Exercise prompt:
Your task is to retype each line of the data below exactly.

--- START ---

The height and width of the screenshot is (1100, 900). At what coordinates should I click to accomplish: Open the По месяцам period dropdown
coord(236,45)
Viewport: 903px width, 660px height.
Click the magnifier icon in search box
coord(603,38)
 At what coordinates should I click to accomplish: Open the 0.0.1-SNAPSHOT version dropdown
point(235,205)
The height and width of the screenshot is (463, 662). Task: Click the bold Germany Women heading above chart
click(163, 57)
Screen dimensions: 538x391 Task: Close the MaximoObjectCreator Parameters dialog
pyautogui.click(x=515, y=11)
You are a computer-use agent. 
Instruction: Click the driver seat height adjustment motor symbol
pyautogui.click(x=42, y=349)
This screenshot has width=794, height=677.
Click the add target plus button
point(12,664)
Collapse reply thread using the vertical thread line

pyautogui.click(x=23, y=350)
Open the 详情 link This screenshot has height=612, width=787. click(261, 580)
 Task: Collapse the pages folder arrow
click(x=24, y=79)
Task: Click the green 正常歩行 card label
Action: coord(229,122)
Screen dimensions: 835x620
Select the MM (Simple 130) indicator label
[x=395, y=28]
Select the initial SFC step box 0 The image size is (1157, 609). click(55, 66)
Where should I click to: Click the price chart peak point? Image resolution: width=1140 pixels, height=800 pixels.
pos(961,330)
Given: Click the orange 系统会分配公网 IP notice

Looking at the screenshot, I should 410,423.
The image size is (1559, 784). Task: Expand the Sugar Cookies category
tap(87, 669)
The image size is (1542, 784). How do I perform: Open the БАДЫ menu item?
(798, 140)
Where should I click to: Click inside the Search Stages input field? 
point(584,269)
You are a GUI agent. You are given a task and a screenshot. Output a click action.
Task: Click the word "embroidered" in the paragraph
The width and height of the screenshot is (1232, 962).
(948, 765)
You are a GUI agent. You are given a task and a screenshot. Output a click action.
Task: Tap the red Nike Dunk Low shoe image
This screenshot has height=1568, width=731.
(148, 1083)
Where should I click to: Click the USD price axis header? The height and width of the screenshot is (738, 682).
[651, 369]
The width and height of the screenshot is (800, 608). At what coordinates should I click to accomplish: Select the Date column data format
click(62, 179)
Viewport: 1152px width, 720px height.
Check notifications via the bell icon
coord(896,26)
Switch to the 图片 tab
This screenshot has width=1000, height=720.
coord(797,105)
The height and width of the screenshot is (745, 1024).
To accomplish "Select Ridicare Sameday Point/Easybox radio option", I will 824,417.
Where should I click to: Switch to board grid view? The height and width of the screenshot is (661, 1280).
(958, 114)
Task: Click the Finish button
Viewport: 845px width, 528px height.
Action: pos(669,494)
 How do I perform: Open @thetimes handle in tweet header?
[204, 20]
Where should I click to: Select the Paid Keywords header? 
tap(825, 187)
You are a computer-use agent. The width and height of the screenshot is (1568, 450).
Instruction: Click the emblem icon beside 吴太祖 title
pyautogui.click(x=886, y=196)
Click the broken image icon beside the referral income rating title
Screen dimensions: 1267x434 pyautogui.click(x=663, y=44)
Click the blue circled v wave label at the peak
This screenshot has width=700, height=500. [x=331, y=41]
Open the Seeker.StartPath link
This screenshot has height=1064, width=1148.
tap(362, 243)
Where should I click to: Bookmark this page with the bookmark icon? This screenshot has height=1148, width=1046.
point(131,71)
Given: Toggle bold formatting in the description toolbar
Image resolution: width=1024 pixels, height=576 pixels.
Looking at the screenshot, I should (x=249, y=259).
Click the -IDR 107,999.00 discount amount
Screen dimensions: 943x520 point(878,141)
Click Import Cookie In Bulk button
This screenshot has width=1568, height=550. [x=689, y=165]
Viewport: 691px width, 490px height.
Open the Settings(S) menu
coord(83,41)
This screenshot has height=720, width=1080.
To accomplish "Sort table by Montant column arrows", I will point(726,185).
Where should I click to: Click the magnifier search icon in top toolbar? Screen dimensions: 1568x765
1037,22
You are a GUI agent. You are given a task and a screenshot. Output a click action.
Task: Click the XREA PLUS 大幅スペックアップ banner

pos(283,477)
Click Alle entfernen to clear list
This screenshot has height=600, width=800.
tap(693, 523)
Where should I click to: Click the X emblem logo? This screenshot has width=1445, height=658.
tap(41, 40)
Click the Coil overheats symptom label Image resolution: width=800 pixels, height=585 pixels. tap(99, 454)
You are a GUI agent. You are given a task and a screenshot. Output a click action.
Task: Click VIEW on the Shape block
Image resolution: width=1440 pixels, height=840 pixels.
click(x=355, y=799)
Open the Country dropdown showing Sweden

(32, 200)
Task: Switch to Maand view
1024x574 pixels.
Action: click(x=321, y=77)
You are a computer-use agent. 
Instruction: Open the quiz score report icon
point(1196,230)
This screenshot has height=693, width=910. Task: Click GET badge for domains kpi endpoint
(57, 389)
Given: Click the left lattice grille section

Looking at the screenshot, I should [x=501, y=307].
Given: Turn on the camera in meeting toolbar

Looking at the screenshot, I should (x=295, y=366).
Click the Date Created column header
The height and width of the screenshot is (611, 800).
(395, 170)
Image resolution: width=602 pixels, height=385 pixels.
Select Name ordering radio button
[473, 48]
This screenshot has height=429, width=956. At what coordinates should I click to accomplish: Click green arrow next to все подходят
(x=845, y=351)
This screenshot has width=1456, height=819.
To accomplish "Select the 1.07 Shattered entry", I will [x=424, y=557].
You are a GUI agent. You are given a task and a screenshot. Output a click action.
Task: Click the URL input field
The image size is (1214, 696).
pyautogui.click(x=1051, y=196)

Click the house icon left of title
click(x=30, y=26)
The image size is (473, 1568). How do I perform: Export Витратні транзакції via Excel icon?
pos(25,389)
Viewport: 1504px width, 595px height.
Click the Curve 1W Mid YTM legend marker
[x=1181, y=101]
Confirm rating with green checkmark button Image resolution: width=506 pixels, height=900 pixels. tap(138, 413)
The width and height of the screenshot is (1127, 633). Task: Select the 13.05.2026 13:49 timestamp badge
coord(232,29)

--- END ---

Output below:
The height and width of the screenshot is (1100, 900). At what coordinates should I click to accomplish: Open the По месяцам period dropdown
coord(236,45)
Viewport: 903px width, 660px height.
Click the magnifier icon in search box
coord(603,38)
 At what coordinates should I click to accomplish: Open the 0.0.1-SNAPSHOT version dropdown
point(235,205)
The height and width of the screenshot is (463, 662). Task: Click the bold Germany Women heading above chart
click(163, 57)
Screen dimensions: 538x391 Task: Close the MaximoObjectCreator Parameters dialog
pyautogui.click(x=515, y=11)
You are a computer-use agent. 
Instruction: Click the driver seat height adjustment motor symbol
pyautogui.click(x=42, y=349)
This screenshot has width=794, height=677.
Click the add target plus button
point(12,664)
Collapse reply thread using the vertical thread line

pyautogui.click(x=23, y=350)
Open the 详情 link This screenshot has height=612, width=787. click(261, 580)
 Task: Collapse the pages folder arrow
click(x=24, y=79)
Task: Click the green 正常歩行 card label
Action: coord(229,122)
Screen dimensions: 835x620
Select the MM (Simple 130) indicator label
[x=395, y=28]
Select the initial SFC step box 0 The image size is (1157, 609). click(55, 66)
Where should I click to: Click the price chart peak point? Image resolution: width=1140 pixels, height=800 pixels.
pos(961,330)
Given: Click the orange 系统会分配公网 IP notice

Looking at the screenshot, I should 410,423.
The image size is (1559, 784). Task: Expand the Sugar Cookies category
tap(87, 669)
The image size is (1542, 784). How do I perform: Open the БАДЫ menu item?
(798, 140)
Where should I click to: Click inside the Search Stages input field? 
point(584,269)
You are a GUI agent. You are given a task and a screenshot. Output a click action.
Task: Click the word "embroidered" in the paragraph
The width and height of the screenshot is (1232, 962).
(948, 765)
You are a GUI agent. You are given a task and a screenshot. Output a click action.
Task: Tap the red Nike Dunk Low shoe image
This screenshot has height=1568, width=731.
(148, 1083)
Where should I click to: Click the USD price axis header? The height and width of the screenshot is (738, 682).
[651, 369]
The width and height of the screenshot is (800, 608). At what coordinates should I click to accomplish: Select the Date column data format
click(62, 179)
Viewport: 1152px width, 720px height.
Check notifications via the bell icon
coord(896,26)
Switch to the 图片 tab
This screenshot has width=1000, height=720.
coord(797,105)
The height and width of the screenshot is (745, 1024).
To accomplish "Select Ridicare Sameday Point/Easybox radio option", I will 824,417.
Where should I click to: Switch to board grid view? The height and width of the screenshot is (661, 1280).
(958, 114)
Task: Click the Finish button
Viewport: 845px width, 528px height.
Action: pos(669,494)
 How do I perform: Open @thetimes handle in tweet header?
[204, 20]
Where should I click to: Select the Paid Keywords header? 
tap(825, 187)
You are a computer-use agent. The width and height of the screenshot is (1568, 450).
Instruction: Click the emblem icon beside 吴太祖 title
pyautogui.click(x=886, y=196)
Click the broken image icon beside the referral income rating title
Screen dimensions: 1267x434 pyautogui.click(x=663, y=44)
Click the blue circled v wave label at the peak
This screenshot has width=700, height=500. [x=331, y=41]
Open the Seeker.StartPath link
This screenshot has height=1064, width=1148.
tap(362, 243)
Where should I click to: Bookmark this page with the bookmark icon? This screenshot has height=1148, width=1046.
point(131,71)
Given: Toggle bold formatting in the description toolbar
Image resolution: width=1024 pixels, height=576 pixels.
Looking at the screenshot, I should (x=249, y=259).
Click the -IDR 107,999.00 discount amount
Screen dimensions: 943x520 point(878,141)
Click Import Cookie In Bulk button
This screenshot has width=1568, height=550. [x=689, y=165]
Viewport: 691px width, 490px height.
Open the Settings(S) menu
coord(83,41)
This screenshot has height=720, width=1080.
To accomplish "Sort table by Montant column arrows", I will point(726,185).
Where should I click to: Click the magnifier search icon in top toolbar? Screen dimensions: 1568x765
1037,22
You are a GUI agent. You are given a task and a screenshot. Output a click action.
Task: Click the XREA PLUS 大幅スペックアップ banner

pos(283,477)
Click Alle entfernen to clear list
This screenshot has height=600, width=800.
tap(693, 523)
Where should I click to: Click the X emblem logo? This screenshot has width=1445, height=658.
tap(41, 40)
Click the Coil overheats symptom label Image resolution: width=800 pixels, height=585 pixels. tap(99, 454)
You are a GUI agent. You are given a task and a screenshot. Output a click action.
Task: Click VIEW on the Shape block
Image resolution: width=1440 pixels, height=840 pixels.
click(x=355, y=799)
Open the Country dropdown showing Sweden

(32, 200)
Task: Switch to Maand view
1024x574 pixels.
Action: click(x=321, y=77)
You are a computer-use agent. 
Instruction: Open the quiz score report icon
point(1196,230)
This screenshot has height=693, width=910. Task: Click GET badge for domains kpi endpoint
(57, 389)
Given: Click the left lattice grille section

Looking at the screenshot, I should [x=501, y=307].
Given: Turn on the camera in meeting toolbar

Looking at the screenshot, I should (x=295, y=366).
Click the Date Created column header
The height and width of the screenshot is (611, 800).
(395, 170)
Image resolution: width=602 pixels, height=385 pixels.
Select Name ordering radio button
[473, 48]
This screenshot has height=429, width=956. At what coordinates should I click to accomplish: Click green arrow next to все подходят
(x=845, y=351)
This screenshot has width=1456, height=819.
To accomplish "Select the 1.07 Shattered entry", I will [x=424, y=557].
You are a GUI agent. You are given a task and a screenshot. Output a click action.
Task: Click the URL input field
The image size is (1214, 696).
pyautogui.click(x=1051, y=196)

Click the house icon left of title
click(x=30, y=26)
The image size is (473, 1568). How do I perform: Export Витратні транзакції via Excel icon?
pos(25,389)
Viewport: 1504px width, 595px height.
Click the Curve 1W Mid YTM legend marker
[x=1181, y=101]
Confirm rating with green checkmark button Image resolution: width=506 pixels, height=900 pixels. tap(138, 413)
The width and height of the screenshot is (1127, 633). Task: Select the 13.05.2026 13:49 timestamp badge
coord(232,29)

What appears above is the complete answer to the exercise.